The march was organized in direct response to a horrible plague of violence against black Americans in the 1910s, culminating in the East St. Louis Riots*, a massacre involving white mobs storming black neighborhoods in sheer racial animus. Two sets of riots in May and July 1917 left almost 200 people dead. Rioters burned black neighborhoods, cutting off water hoses and watched as families fled the burning buildings — to be picked off by gunmen.
This massacre was but one of several violent incidents aimed at new black laborers, pointed attacks meant to strike fear in the hearts of black Americans.
In New York, at a meeting of the NAACP in Harlem, president James Weldon Johnson (at the suggestion of New York Evening Post editor Oswald Villard) proposed an unusual but effective form of protest — an army of marchers along Fifth Avenue, drawing attention to the victims of the East St. Louis riot.
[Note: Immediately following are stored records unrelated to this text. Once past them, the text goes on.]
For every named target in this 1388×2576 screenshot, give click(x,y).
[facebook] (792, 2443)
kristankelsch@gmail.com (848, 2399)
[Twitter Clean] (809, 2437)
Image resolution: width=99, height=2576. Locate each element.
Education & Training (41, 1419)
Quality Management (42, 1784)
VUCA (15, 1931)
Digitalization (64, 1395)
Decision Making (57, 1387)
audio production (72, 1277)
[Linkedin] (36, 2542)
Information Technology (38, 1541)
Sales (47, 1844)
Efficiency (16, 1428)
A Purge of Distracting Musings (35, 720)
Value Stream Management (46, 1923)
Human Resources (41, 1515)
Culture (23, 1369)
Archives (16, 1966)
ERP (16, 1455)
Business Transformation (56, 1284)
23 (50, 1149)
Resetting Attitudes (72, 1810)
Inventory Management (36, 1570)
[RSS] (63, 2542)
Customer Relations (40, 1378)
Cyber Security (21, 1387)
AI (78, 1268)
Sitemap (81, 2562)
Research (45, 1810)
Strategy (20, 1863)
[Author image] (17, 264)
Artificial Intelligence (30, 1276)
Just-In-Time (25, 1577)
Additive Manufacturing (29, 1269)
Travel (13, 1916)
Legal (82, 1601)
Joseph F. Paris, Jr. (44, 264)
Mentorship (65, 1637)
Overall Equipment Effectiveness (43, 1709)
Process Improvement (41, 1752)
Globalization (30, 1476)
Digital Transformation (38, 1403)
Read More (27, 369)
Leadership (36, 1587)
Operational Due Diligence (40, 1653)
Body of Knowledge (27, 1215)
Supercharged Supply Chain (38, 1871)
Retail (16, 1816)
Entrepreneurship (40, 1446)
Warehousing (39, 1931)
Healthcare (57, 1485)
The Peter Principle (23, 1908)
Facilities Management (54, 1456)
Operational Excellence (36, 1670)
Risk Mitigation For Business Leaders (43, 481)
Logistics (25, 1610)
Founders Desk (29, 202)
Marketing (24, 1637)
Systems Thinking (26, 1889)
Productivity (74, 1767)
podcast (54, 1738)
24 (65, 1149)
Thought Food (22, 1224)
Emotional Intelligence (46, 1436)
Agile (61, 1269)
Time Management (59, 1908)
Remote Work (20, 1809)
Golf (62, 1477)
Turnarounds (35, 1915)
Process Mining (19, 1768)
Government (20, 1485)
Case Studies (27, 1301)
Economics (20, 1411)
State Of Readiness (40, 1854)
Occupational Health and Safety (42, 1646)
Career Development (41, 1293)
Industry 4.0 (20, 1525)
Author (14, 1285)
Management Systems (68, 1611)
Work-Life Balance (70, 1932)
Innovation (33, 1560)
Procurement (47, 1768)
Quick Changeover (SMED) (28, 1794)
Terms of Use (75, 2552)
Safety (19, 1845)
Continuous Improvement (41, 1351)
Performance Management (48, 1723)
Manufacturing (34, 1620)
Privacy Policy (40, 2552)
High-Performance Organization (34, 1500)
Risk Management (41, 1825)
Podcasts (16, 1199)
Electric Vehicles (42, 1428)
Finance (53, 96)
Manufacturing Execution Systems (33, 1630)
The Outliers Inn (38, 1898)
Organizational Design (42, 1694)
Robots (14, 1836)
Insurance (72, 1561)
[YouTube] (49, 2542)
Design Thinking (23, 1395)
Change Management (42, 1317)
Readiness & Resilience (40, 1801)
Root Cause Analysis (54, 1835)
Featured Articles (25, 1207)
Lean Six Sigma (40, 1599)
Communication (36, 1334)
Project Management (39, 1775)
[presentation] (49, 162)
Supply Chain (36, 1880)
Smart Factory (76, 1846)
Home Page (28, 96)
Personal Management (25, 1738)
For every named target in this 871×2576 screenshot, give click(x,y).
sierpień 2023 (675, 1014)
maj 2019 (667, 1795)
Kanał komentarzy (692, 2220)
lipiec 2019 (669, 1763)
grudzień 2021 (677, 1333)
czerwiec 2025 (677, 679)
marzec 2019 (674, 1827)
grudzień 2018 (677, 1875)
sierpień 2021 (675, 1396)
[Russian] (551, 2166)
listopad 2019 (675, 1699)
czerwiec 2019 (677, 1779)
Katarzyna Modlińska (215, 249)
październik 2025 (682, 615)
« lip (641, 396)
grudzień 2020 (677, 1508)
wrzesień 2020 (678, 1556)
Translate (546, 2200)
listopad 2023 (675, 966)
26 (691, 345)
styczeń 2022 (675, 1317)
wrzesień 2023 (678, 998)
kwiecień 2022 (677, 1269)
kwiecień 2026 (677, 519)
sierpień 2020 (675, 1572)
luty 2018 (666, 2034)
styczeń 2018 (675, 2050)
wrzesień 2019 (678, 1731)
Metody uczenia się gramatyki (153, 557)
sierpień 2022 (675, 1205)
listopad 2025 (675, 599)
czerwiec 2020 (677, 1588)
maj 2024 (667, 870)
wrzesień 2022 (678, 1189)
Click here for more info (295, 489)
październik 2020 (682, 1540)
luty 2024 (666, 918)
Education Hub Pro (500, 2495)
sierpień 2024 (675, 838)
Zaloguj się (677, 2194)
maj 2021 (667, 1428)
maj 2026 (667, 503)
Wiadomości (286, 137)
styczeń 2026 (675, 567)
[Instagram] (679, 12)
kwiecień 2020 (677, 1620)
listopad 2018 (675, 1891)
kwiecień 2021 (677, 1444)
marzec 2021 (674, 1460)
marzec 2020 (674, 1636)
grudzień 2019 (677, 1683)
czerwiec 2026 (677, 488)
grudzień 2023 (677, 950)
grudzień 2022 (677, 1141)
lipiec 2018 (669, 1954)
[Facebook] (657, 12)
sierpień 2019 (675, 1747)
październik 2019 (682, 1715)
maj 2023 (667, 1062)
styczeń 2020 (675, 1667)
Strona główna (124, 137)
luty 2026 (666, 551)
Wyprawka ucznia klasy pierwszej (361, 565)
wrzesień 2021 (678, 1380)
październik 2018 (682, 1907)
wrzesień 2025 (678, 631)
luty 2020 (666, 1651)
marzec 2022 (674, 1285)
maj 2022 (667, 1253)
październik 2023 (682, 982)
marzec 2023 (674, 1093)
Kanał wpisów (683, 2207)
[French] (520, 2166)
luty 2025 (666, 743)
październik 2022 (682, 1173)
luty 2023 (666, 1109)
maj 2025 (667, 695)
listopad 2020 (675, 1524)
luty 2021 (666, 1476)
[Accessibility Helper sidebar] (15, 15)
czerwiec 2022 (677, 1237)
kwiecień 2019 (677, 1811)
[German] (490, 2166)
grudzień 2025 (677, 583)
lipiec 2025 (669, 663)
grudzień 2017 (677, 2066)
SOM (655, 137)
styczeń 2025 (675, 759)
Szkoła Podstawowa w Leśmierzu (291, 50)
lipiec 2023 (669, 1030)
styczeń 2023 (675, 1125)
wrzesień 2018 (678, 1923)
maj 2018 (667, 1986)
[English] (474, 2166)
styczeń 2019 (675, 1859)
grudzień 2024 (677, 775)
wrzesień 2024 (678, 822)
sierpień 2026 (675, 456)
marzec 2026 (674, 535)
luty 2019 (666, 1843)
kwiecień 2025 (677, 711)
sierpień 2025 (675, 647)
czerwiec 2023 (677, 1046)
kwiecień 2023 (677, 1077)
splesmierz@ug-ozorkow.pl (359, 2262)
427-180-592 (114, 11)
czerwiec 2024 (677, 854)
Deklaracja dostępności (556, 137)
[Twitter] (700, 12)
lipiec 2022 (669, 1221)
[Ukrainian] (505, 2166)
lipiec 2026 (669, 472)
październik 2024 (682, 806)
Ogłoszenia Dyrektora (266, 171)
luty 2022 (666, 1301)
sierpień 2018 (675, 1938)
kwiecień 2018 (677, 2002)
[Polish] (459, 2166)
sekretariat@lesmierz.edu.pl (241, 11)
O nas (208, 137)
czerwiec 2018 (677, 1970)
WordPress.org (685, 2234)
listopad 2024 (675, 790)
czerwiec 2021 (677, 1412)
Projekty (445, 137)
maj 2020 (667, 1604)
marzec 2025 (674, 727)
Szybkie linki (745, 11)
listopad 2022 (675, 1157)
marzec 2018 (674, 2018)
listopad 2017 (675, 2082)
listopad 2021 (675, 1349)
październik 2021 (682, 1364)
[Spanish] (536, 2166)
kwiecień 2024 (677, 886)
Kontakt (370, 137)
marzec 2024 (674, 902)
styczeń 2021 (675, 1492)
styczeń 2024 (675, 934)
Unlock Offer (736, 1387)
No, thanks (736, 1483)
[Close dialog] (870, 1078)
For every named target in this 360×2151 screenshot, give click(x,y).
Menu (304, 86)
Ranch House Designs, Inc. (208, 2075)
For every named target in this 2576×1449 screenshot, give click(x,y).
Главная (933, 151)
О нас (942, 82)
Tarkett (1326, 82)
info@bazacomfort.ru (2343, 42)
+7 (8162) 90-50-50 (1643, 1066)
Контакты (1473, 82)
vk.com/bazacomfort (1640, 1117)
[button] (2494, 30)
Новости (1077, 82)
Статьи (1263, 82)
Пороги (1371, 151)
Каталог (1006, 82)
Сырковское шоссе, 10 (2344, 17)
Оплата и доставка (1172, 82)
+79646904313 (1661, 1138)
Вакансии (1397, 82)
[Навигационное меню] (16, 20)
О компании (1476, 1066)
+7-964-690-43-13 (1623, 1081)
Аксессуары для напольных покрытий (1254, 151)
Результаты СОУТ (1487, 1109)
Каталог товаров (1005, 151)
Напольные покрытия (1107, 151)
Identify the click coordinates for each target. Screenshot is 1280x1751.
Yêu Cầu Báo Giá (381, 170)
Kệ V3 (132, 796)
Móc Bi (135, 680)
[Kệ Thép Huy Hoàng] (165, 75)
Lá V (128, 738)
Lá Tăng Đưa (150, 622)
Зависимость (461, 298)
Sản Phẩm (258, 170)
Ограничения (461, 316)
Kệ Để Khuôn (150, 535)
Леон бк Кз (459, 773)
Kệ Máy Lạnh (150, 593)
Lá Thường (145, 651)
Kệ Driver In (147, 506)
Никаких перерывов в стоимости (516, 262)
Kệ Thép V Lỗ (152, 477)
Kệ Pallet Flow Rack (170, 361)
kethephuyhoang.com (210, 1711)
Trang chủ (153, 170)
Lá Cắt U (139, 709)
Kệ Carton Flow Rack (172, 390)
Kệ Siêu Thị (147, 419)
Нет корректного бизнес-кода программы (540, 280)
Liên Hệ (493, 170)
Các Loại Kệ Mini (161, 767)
And in an unprecedented decision by the organizers, it would consist only of black marchers.
New York newspaper reports of the riot passively mentioned the tragic cost to the black residents of East St. Louis; a dramatic march down the city’s most prosperous street — comprised of those very people most likely to be victimized in such riots — would jar the delicate sensibilities of insulated New Yorkers.
This was a fairly radical idea for its time. Decades after the Civil War, most Americans, even in the most progressive states, still looked skeptically at organized black movements. Part of the NAACP’s early legitimacy for many was that it was formed by a mixture of black and white activists.
In 1915, the NAACP (in a crusade led by newspaper editor William Monroe Trotter) protested the release of the film Birth of a Nation, the trailblazing film that positively depicted the Ku Klux Klan while demonizing African-Americans. The protests failed to stop the film’s release but this organized resistance galvanized the NAACP and the black community for future battles.
While the East St. Louis tragedy was the focus of the mournful July 28th gathering, the march was intended as a larger protest against civil rights abuses in the United States. One of many flyers passed around during the march declared :
“We march because we are thoroughly opposed to Jim Crow cars, segregation, disenfranchisement and the host of evils that are forced upon us. We march in memory of our butchered dead, the massacre of honest toilers who were removing the reproach of laziness and thriftlessness hurled at the entire race. They died to prove our worthiness to live. We live in spite of death shadowing us and ours.”
The thousands of people who marched that day came from virtually every African-American church in New York City and the surrounding area. A drum corps and a troupe of black Boy Scouts vibrantly led the parade, with women and children following behind, garbed in white dresses.
The men, some in United States army uniforms, marched last behind a row of flag bearers, holding representative flags from the United States, Great Britain, Liberia and Haiti.
There were no chants or rallying cries. The throng remained silent during the length of the parade, a common practice for peace parades but one pregnant with meaning here. The black communities in East St. Louis and in the South had little opportunity to engage in such protests. New Yorkers, in solidarity, would echo that reverberating silence. (It may also have been prudent for large groups of African-Americans marching along the city’s whitest street to keep themselves calcified.)
The marchers were orderly and stone-faced as they walked down Fifth Avenue — from 57th Street to 24th Street, culminating at Madison Square Park. They were not allowed to gather there; according to the New York Sun, “When the marchers reached Twenty-Fourth Street, they turned west and were dismissed.”